### [Problem description]
Can you write the rows out again, beginning at the line that has "Task: Click the Heliyon (2024) journal text" and stopping after the one that has "Open the Farben", with "menu" changed to "panel" and nothing else altered?

### [Data rows]
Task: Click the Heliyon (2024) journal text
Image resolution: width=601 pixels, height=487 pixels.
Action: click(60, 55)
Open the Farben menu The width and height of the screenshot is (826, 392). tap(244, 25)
...
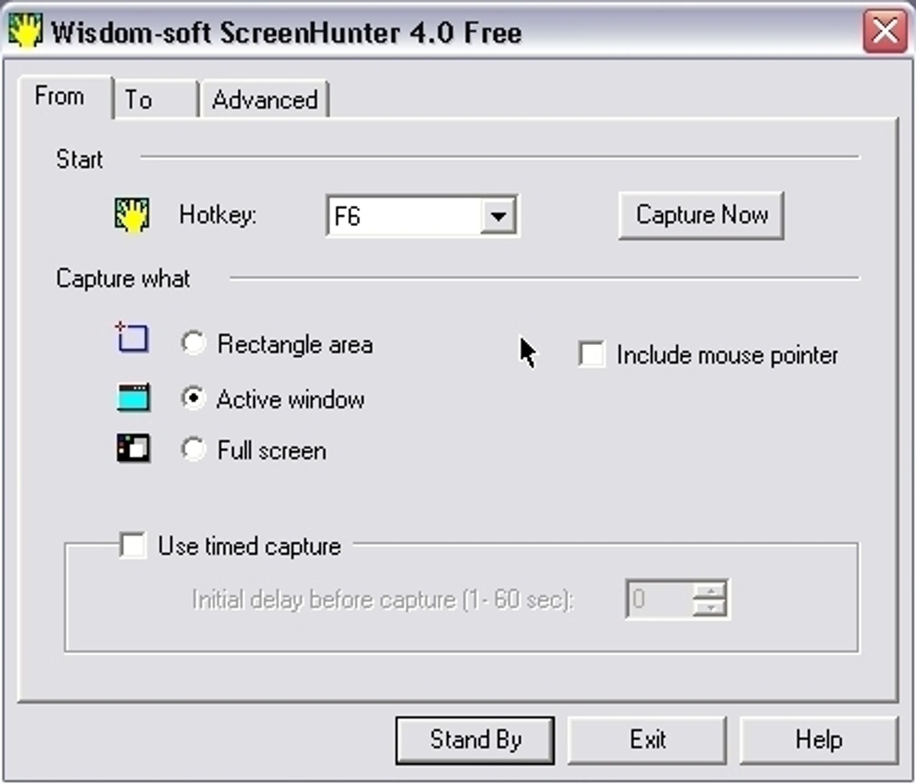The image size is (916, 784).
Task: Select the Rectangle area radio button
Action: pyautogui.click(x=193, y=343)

### [Final answer]
Task: Click the Heliyon (2024) journal text
Image resolution: width=601 pixels, height=487 pixels.
Action: click(60, 55)
Open the Farben panel The width and height of the screenshot is (826, 392). tap(244, 25)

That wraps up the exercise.